The price of a filter and paper to make the recovery of the silver chloride easier to collect into batches large enough to process with caustic and sugar. This will probably yield a silver bar with at least a 1% gold content. Heated karat digestions leave 1/4 to 1% in the chlorides so a cold reaction will likely exceed 1%. 

If I were to use those quantities of water refining in the US, the cost of treatment would cut seriously into the margins.


----------



## Anonymous (Dec 4, 2010)

I like to wear a golden jewelery, but when i read this gold refining process at that time i can understand How is typical. lots of materials used for refine the gold. people have to do hard work for refine the gold. Gold refining process take a long time. After finishing refining process lots of waste comes out and they have to deal with this waste at proper place for reuse it.


----------



## nickvc (Dec 4, 2010)

Butcher in some ways you were right in your thoughts about removiing the silver and base metals first. Been in Birmingham, here in sunny England..lol, I had loads of Asian jewellers as customers at one stage and their methods were the same as ours, they inquarted their scraps and bench sweeps and dissolved in hot nitric to remove all the base metals and silver they could, then they simply melted the resultant gold and tested with the touch stone and reused it. I wouldn't mind betting this is still the process used in many Asian workshops without access to proper refining equipment, acids and precipitants. I reckon that if done carefully you could get 99% Au with this method with the balance been copper and silver which wouldn't cause any problems in the working properties of the gold alloys. The one advantage of this method is that there is no dissolution of the gold so losses are minimized an important point for most workshops.


----------



## hfywc (Dec 5, 2010)

SAYYED said:


> - then we add more water to the dissolved gold solution (not sure but i think that is gold chloride ) we add more water until total solution become about 90 liter .
> -



hi sayyed.

does adding excess water produces silver chloride?

thanks.
alan


----------



## qst42know (Dec 5, 2010)

nickvc said:


> Butcher in some ways you were right in your thoughts about removiing the silver and base metals first. Been in Birmingham, here in sunny England..lol, I had loads of Asian jewellers as customers at one stage and their methods were the same as ours, they inquarted their scraps and bench sweeps and dissolved in hot nitric to remove all the base metals and silver they could, then they simply melted the resultant gold and tested with the touch stone and reused it. I wouldn't mind betting this is still the process used in many Asian workshops without access to proper refining equipment, acids and precipitants. I reckon that if done carefully you could get 99% Au with this method with the balance been copper and silver which wouldn't cause any problems in the working properties of the gold alloys. The one advantage of this method is that there is no dissolution of the gold so losses are minimized an important point for most workshops.

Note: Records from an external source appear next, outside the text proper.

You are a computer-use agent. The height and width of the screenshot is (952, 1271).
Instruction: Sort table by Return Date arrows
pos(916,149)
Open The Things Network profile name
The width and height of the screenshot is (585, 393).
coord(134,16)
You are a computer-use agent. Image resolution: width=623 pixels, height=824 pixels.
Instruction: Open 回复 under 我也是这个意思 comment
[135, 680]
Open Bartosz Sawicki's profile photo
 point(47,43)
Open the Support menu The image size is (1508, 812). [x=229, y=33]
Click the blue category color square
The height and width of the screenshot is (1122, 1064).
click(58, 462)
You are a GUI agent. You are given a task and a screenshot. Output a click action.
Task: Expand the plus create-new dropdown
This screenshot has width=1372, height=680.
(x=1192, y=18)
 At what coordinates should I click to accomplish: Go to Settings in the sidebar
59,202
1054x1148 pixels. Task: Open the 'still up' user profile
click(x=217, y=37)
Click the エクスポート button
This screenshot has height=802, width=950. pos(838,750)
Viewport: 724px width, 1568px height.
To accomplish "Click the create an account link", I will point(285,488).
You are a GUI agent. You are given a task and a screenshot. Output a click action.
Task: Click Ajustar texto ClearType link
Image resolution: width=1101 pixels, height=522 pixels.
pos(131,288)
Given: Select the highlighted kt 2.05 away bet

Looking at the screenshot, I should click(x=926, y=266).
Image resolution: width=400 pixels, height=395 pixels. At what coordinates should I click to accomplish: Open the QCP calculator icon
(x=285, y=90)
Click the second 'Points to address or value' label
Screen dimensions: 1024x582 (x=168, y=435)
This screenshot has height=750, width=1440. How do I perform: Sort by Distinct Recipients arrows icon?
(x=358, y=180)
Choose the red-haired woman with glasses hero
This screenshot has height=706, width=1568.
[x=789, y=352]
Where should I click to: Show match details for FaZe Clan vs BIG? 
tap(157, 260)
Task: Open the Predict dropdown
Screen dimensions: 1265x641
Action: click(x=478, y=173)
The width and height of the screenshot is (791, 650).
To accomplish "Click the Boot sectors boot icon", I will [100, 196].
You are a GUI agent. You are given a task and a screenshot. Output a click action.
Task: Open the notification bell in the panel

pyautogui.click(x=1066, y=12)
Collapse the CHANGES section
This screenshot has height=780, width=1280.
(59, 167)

I wonder if this short cut isn't the root of the iridium content? A trace added to a trace, and never filtered away. If not added by criminal intent but just accumulated by poor practices.


----------



## butcher (Dec 5, 2010)

would not inquartered silver also pick up PGM in melt, and would it not follow silver? some removed in parting, some through filtration, some left in aqua regia if not addressed?

or is the silver content not high enough?


----------



## qst42know (Dec 5, 2010)

I suspect the iridium would follow the gold in an inquart and nitric digest. However I don't know for certain.

:?: :?: :?:


----------



## SAYYED (Dec 8, 2010)

hfywc said:


> SAYYED said:
> 
> 
> > - then we add more water to the dissolved gold solution (not sure but i think that is gold chloride ) we add more water until total solution become about 90 liter .
> ...


Hi alan
purpose of adding more water is to weaken remaining nitric acid , and this doesn't produce silver chloride . silver chloride will be pricpitated after gold scrap dissolved in aqua regia before adding more water


----------



## butcher (Dec 9, 2010)

Usually some amount of silver chloride will stay soluble in strong acid( even after HCl or NaCl has been used to precipitate the major silver portion), and will precipitate when diluted with water, this I assume is what Alan is refering to.


----------